Selected text:
━━━

Category Archives: Fundamentals

Handling the “Unknown”: 3 Ways SQL NULL Will Break Your Query

“There are known knowns… there are known unknowns… but there are also unknown unknowns—the ones we don’t know we don’t know.”

Donald Rumsfeld, former U.S. Secretary of Defense.

Have you ever written a query like below and it returned zero rows?

SELECT SomethingA, AnotherB, Value
FROM ATable
WHERE Value = NULL

If so, this post is for you! We’ll cover that and a few other gotchas and misconceptions of NULL that new SQL developers may not be aware exist. And even some seasoned developers forget from time to time!

NULL is not an actual value. It’s not like zero (0) or an empty string (”). It’s a state or a marker that signifies nothing actually exists here. It’s akin to unknown, missing, or not applicable.

SQL NULL Gotcha #1: Comparisons in the WHERE Clause (IS NULL)

In a where predicate, NULLs won’t work with operators like “=”, “<>”, or “!=”. This is because you can’t compare something that has a value to something that doesn’t have a value. You can’t even compare two NULL values like this.

━━━

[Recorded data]
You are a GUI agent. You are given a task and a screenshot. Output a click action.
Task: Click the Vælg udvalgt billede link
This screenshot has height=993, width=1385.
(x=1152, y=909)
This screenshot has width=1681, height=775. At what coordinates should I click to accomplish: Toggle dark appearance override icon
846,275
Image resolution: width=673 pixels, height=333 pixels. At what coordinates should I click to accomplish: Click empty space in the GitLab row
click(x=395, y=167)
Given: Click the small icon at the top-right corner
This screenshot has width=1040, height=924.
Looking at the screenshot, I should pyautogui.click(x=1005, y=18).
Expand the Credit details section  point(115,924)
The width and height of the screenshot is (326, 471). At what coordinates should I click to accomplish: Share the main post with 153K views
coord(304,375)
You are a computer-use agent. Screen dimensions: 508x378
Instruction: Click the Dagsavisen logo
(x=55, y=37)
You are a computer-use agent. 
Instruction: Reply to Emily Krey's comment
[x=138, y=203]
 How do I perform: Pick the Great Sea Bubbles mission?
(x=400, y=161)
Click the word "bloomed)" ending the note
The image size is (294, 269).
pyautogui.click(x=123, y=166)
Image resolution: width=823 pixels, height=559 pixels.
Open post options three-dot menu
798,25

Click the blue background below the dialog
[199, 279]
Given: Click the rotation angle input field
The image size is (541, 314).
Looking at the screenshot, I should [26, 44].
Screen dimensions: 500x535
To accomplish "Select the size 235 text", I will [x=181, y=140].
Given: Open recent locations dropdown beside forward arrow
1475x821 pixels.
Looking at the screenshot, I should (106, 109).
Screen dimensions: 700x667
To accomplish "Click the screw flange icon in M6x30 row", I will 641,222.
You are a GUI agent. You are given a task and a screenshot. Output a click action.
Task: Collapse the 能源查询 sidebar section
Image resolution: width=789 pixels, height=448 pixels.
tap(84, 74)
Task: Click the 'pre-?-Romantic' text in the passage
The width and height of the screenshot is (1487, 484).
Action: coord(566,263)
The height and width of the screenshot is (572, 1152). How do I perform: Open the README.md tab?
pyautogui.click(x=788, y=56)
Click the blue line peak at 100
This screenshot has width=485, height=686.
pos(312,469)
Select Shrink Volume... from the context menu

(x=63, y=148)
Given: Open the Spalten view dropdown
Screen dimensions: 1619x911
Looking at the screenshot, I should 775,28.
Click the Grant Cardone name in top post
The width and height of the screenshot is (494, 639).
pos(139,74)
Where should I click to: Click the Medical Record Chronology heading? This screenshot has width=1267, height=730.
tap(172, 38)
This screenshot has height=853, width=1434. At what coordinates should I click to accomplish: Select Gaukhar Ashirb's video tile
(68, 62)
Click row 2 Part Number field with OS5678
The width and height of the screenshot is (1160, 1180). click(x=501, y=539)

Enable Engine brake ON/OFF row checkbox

━━━

Tasks and exercises:
1 > Answer these questions about the SQL NULL post.
(a) Who is named as the source of the quotation near the top, and what former position is given for him?
(b) Which two things does the post say NULL is not like?
(c) Which three operators does the post say won't work with NULLs in a where predicate?
2 > Transcribe the SQL NULL post word for word, everything from "Donald Rumsfeld, former" down to "time to time!".

Completed exercise:
1 >
(a) Donald Rumsfeld, former U.S. Secretary of Defense.
(b) Zero (0) and an empty string.
(c) "=", "<>", and "!=".

2 >
Donald Rumsfeld, former U.S. Secretary of Defense.

Have you ever written a query like below and it returned zero rows?

SELECT SomethingA, AnotherB, Value
FROM ATable
WHERE Value = NULL

If so, this post is for you! We’ll cover that and a few other gotchas and misconceptions of NULL that new SQL developers may not be aware exist. And even some seasoned developers forget from time to time!